Fig. 8. Administration of an MYD88 inhibitor protects against alveolar bone loss in periodontitis induced by Porphyromonas gingivalis infection.

a Left: MicroCT images of the right maxilla from Porphyromonas gingivalis (Pg)- or vehicle-inoculated wild-type C57BL/6 J male mice administered with T6167923 or DMSO. Buccal side view. Representative images from each group of male mice. Right: The total CEJ-ABC distance at the right maxillary molars. b Alveolar BV/TV underneath the right maxillary second molar. a, b Pg + DMSO (n = 5), Pg + T6167923 (n = 4), Vehicle + DMSO (n = 4), Vehicle + T6167923 (n = 4). c Left: TRAP staining of the alveolar bone. Representative images from each group of male mice (n = 5/group). Scale bar = 100 μm.
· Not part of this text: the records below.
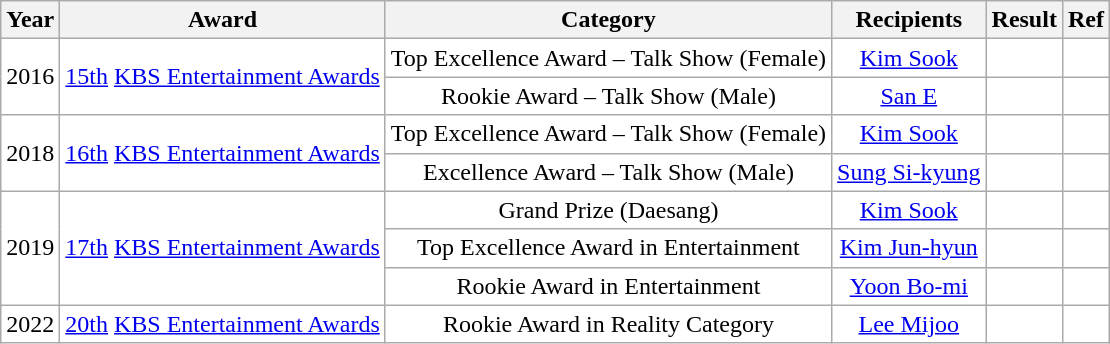
Lee Mijoo [909, 324]
2018 [30, 153]
Category [608, 20]
16th KBS Entertainment Awards [223, 153]
Rookie Award – Talk Show (Male) [608, 96]
2019 [30, 248]
Yoon Bo-mi [909, 286]
Rookie Award in Entertainment [608, 286]
San E [909, 96]
Sung Si-kyung [909, 172]
15th KBS Entertainment Awards [223, 77]
Recipients [909, 20]
Result [1024, 20]
Kim Jun-hyun [909, 248]
Excellence Award – Talk Show (Male) [608, 172]
20th KBS Entertainment Awards [223, 324]
Grand Prize (Daesang) [608, 210]
Year [30, 20]
Ref [1086, 20]
Rookie Award in Reality Category [608, 324]
Award [223, 20]
Top Excellence Award in Entertainment [608, 248]
2016 [30, 77]
17th KBS Entertainment Awards [223, 248]
2022 [30, 324]
From the cell containing the given text, extract its center point as (x, y) coordinate. 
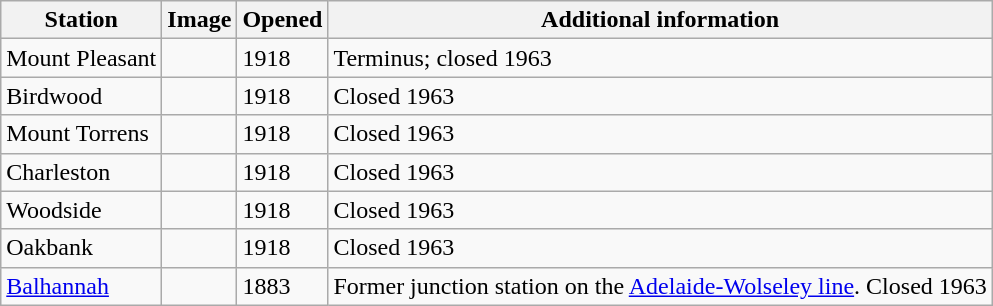
Mount Torrens (82, 134)
Terminus; closed 1963 (660, 58)
Opened (282, 20)
Station (82, 20)
1883 (282, 286)
Charleston (82, 172)
Balhannah (82, 286)
Oakbank (82, 248)
Woodside (82, 210)
Additional information (660, 20)
Image (200, 20)
Mount Pleasant (82, 58)
Birdwood (82, 96)
Former junction station on the Adelaide-Wolseley line. Closed 1963 (660, 286)
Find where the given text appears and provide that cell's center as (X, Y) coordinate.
Right: Histomorphometric analysis of osteoclasts on the alveolar bone surface. d qPCR analysis of osteoclast-associated genes in the alveolar bone (n = 5/group). a–d Data are presented as mean ± SD. *p < 0.05 with one-way ANOVA with Tukey–Kramer test. ns = not significant. Each data point represents a biologically independent mouse. Source data are provided as a Source Data file.